Prime Minister Hubert Minnis.
By RASHAD ROLLE
Tribune Senior Reporter
VISITORS to The Bahamas face deportation if they do not complete a short survey each day for at least 14 days if they are in the country, Prime Minister Dr Hubert Minnis said yesterday.
Citizens, residents and visitors who do not complete the survey will be fined $100 per day or one week in prison. For visitors, they also will be deported.
The survey requirement is in addition to other COVID-19 requirements for travellers,, such as a RT-PCR test five days before arrival and a rapid antigen test on the fifth day of arriving in the country.
The survey will be provided through the website travel.gov.bs.
Additionally, the domestic travel health visa must be presented to air and sea carrier operators before boarding an aircraft or marine vessel.
If this requirement is breached, the carrier or owner of the vessel is subject to a fine of $2,000 for every passenger travelling without the domestic travel health visa. The passenger also will be subject to a fine of $1,000.
________________________________________
* _To do_:
A. In the news report on the Bahamas travel survey, what penalty do citizens and residents face for each day they fail to complete the survey?
B. Continue the news report on the Bahamas travel survey from its last sentence.
________________________________________
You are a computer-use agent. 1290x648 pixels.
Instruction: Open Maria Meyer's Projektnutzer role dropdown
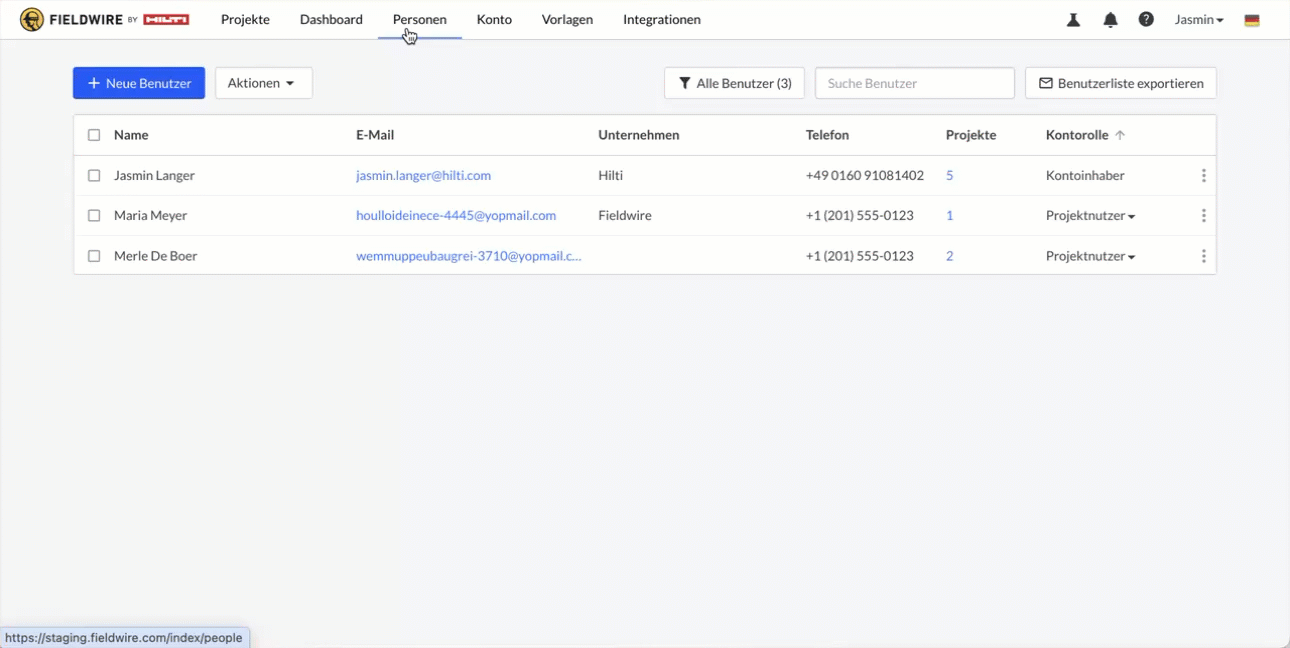pos(1090,216)
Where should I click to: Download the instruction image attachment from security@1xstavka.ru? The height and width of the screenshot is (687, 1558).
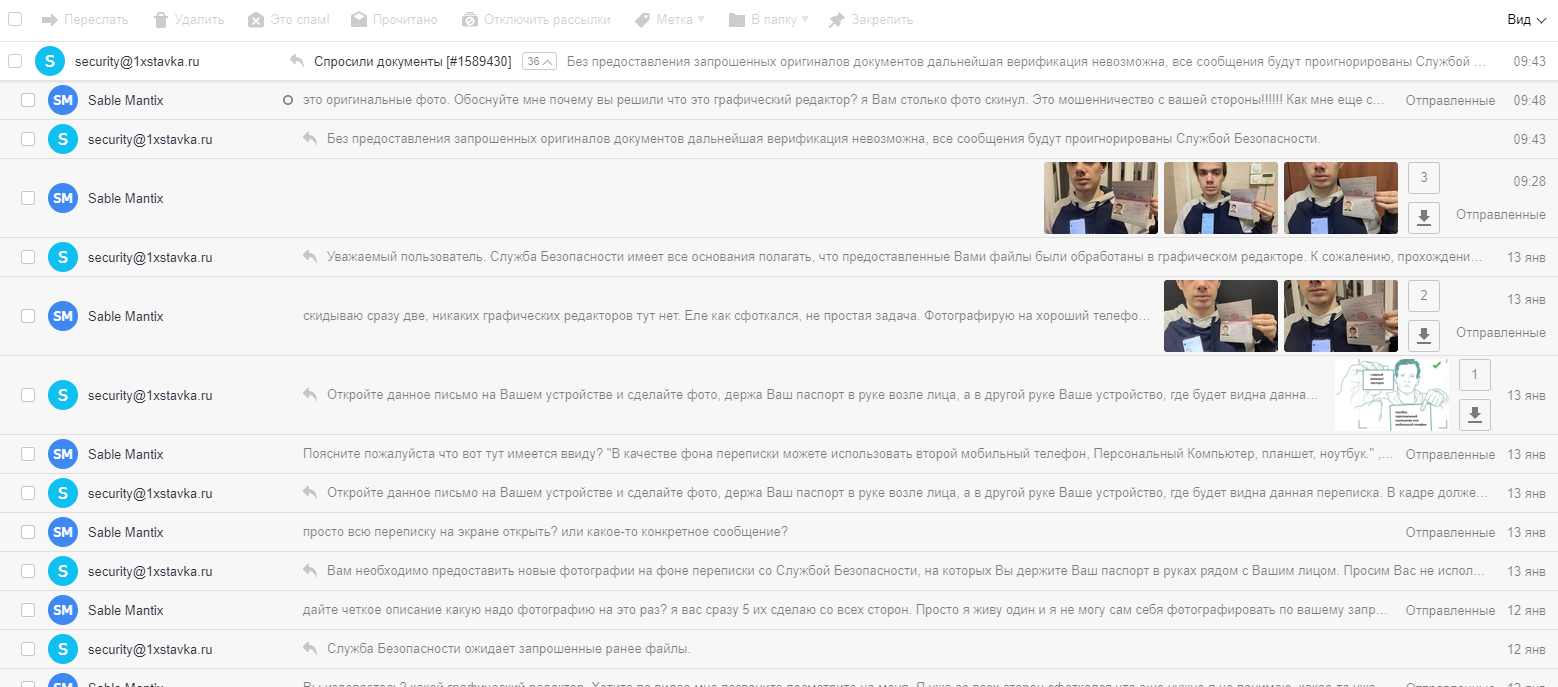click(1475, 414)
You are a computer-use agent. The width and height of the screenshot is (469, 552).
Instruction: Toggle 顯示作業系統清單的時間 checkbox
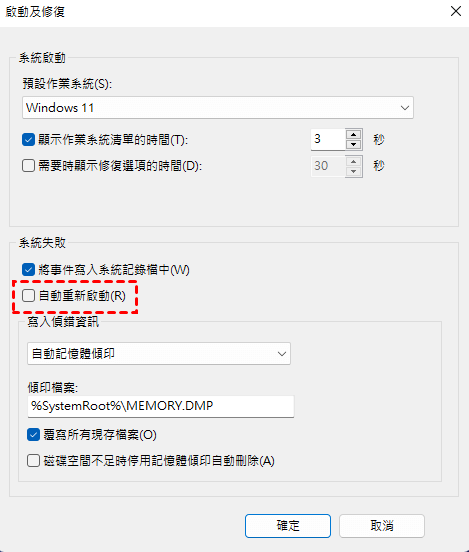29,140
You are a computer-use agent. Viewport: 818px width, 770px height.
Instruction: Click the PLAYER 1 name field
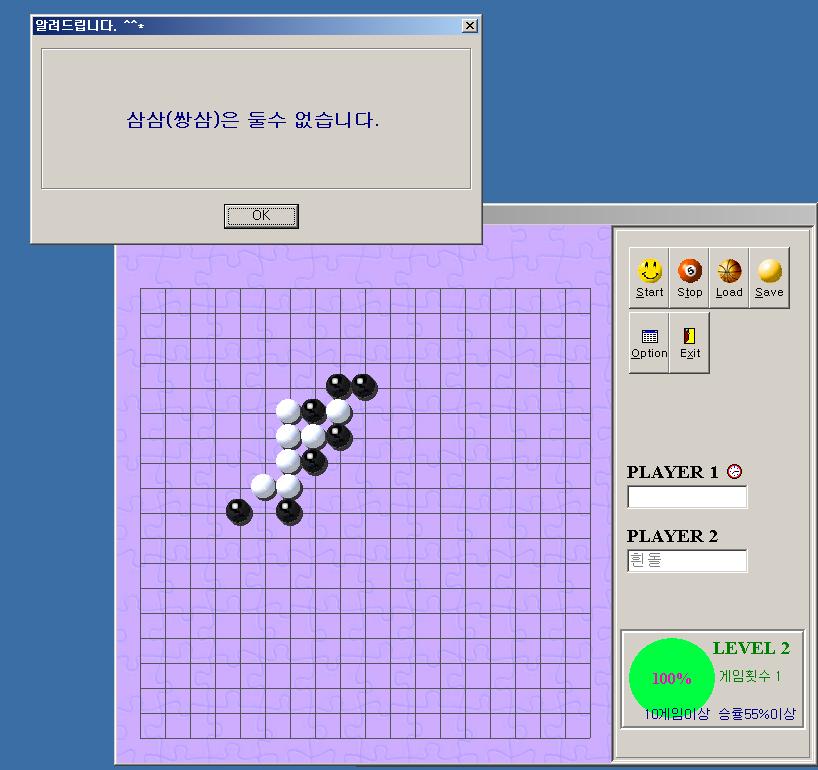click(686, 497)
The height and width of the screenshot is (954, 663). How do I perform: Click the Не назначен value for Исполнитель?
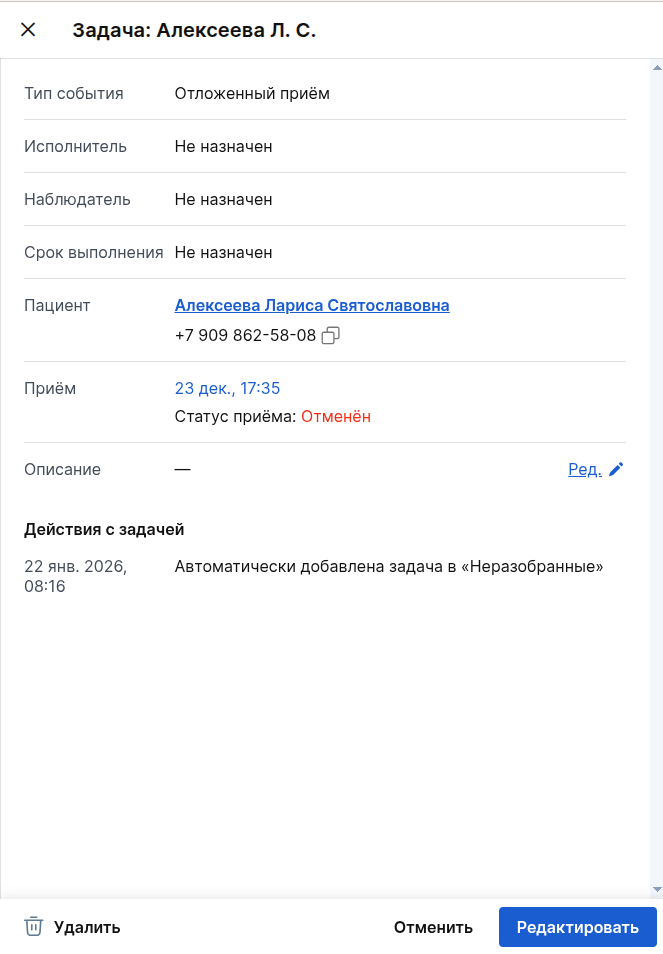click(x=222, y=145)
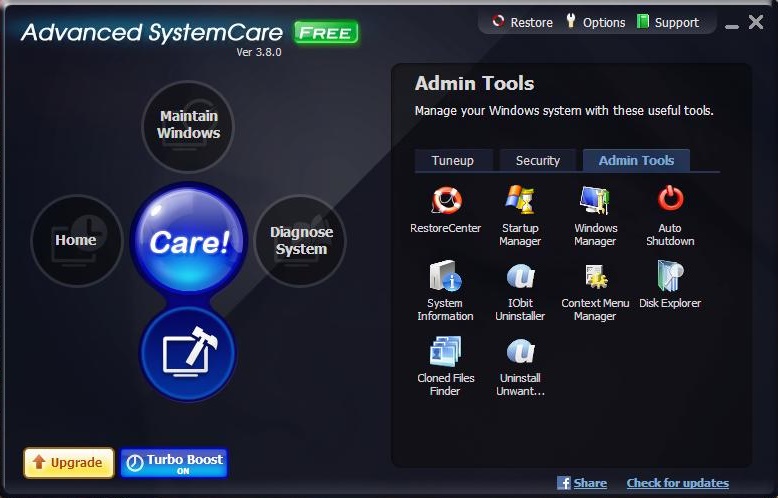
Task: Switch to the Tuneup tab
Action: point(453,160)
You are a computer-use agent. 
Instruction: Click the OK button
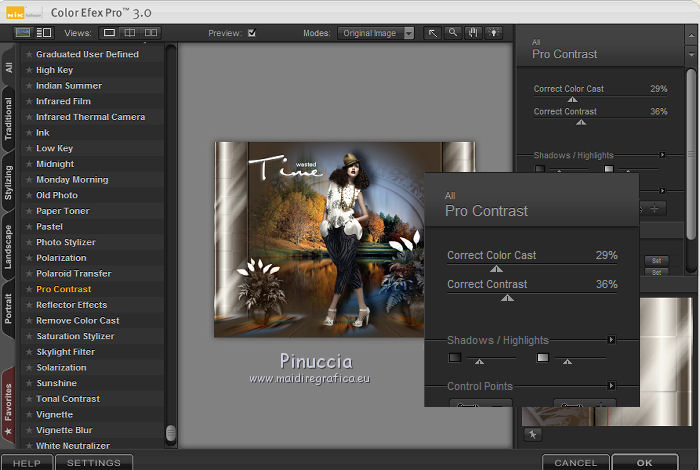[x=644, y=462]
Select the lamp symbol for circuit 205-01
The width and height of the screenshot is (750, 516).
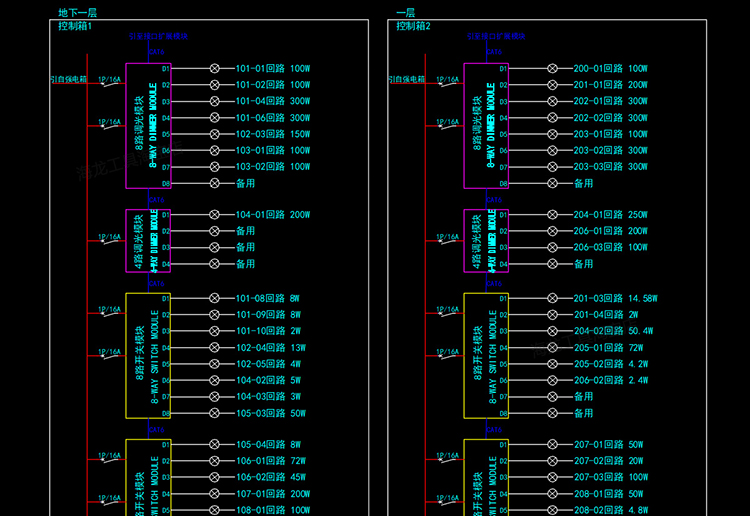pos(552,347)
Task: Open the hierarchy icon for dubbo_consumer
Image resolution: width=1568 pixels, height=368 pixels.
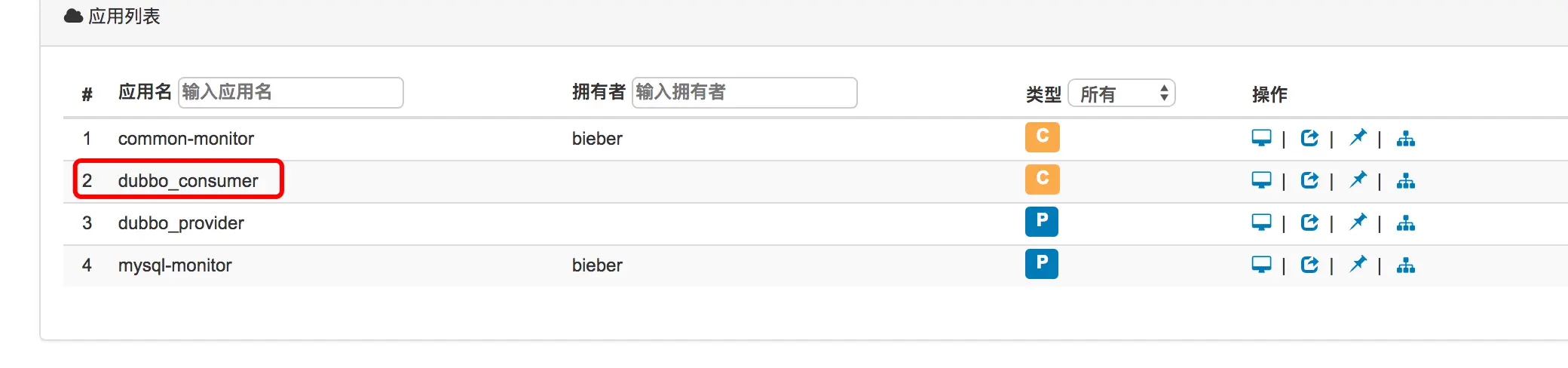Action: coord(1406,181)
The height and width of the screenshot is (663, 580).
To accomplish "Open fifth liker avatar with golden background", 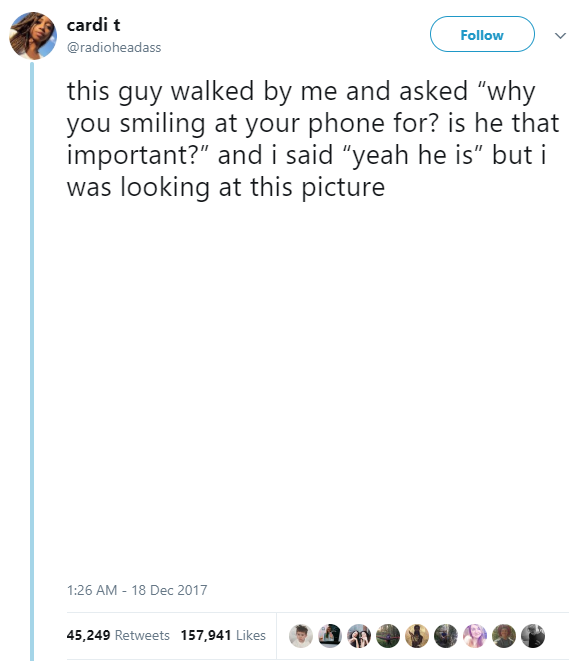I will [417, 636].
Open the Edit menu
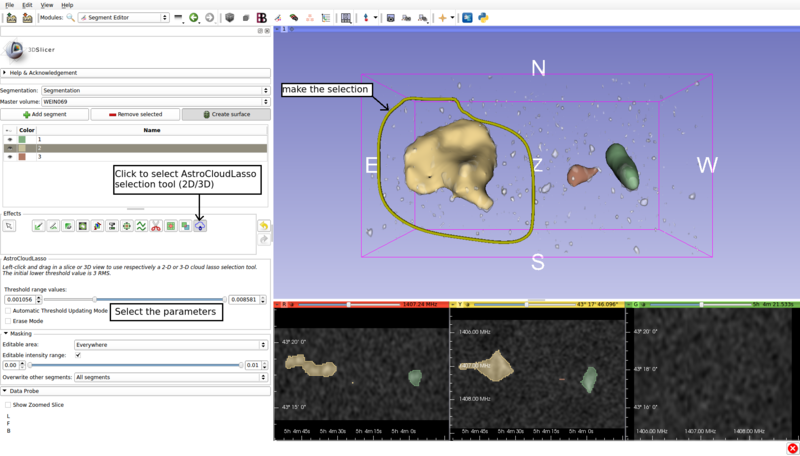This screenshot has height=456, width=800. pyautogui.click(x=27, y=5)
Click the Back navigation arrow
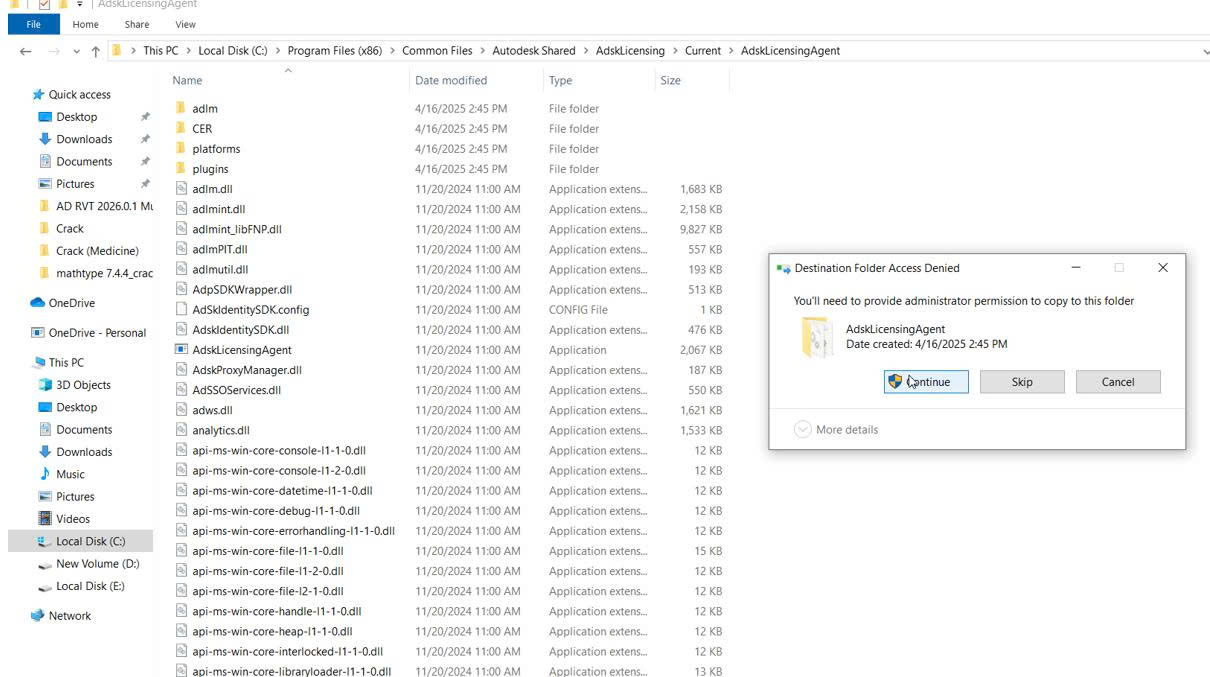The height and width of the screenshot is (677, 1210). pyautogui.click(x=25, y=51)
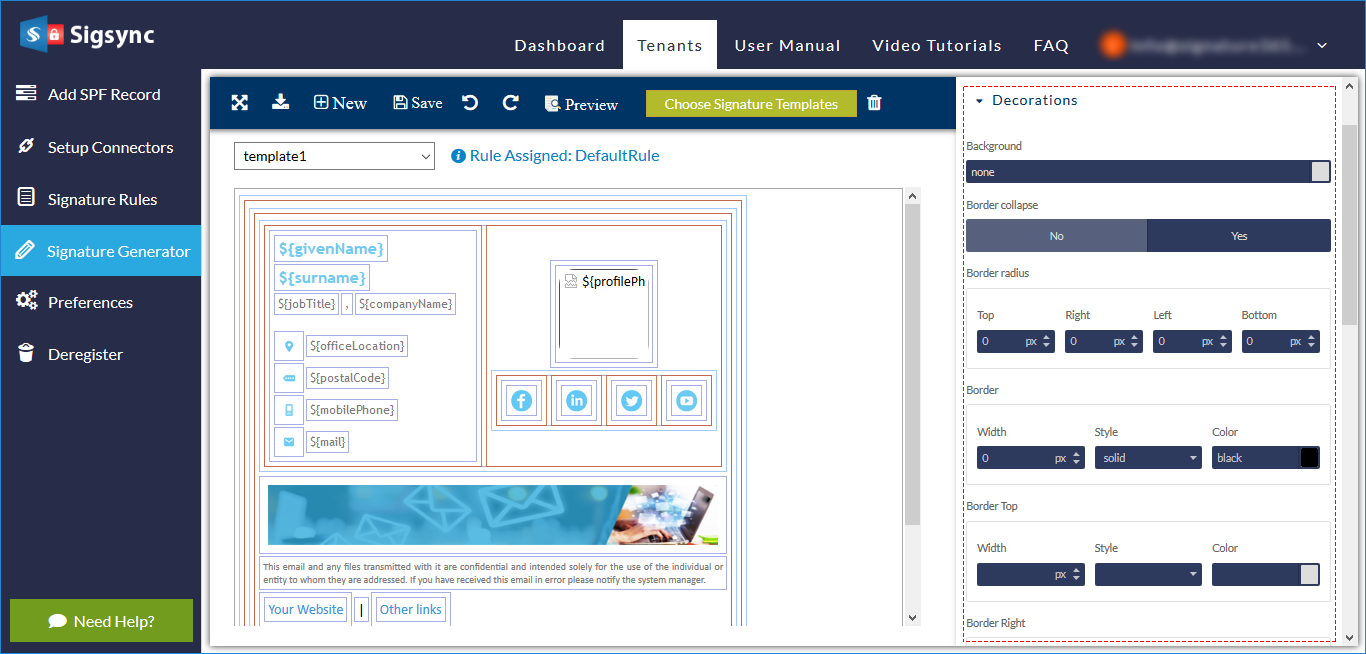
________________________________________
* _Task answers_:
A. A fine of $100 per day or one week in prison.

B.
This comes as Atlantis has said guests of its “safe zone” will not be required to undergo testing multiple times.
“All individuals, including citizens, residents and visitors, travelling into The Bahamas, will be required to complete this short survey on-line each day for approximately 14 days. The health screening survey is an important part of preventing the spread of COVID 19 and ensuring that The Bahamas is safe for all to enjoy,” Dr Minnis said in the House of Assembly yesterday.
“Participation in this survey is mandatory. Those who fail to comply will be subject to penalties. Citizens, residents and visitors who do not complete the survey will be fined $100 per day or one week in prison. For visitors, they will also be deported. The health survey will enable the further monitoring of and response to any possible instances of COVID-19.”
“The Ministry of Health also will be studying the results of the health survey to scientifically test and to evaluate the health protocols.”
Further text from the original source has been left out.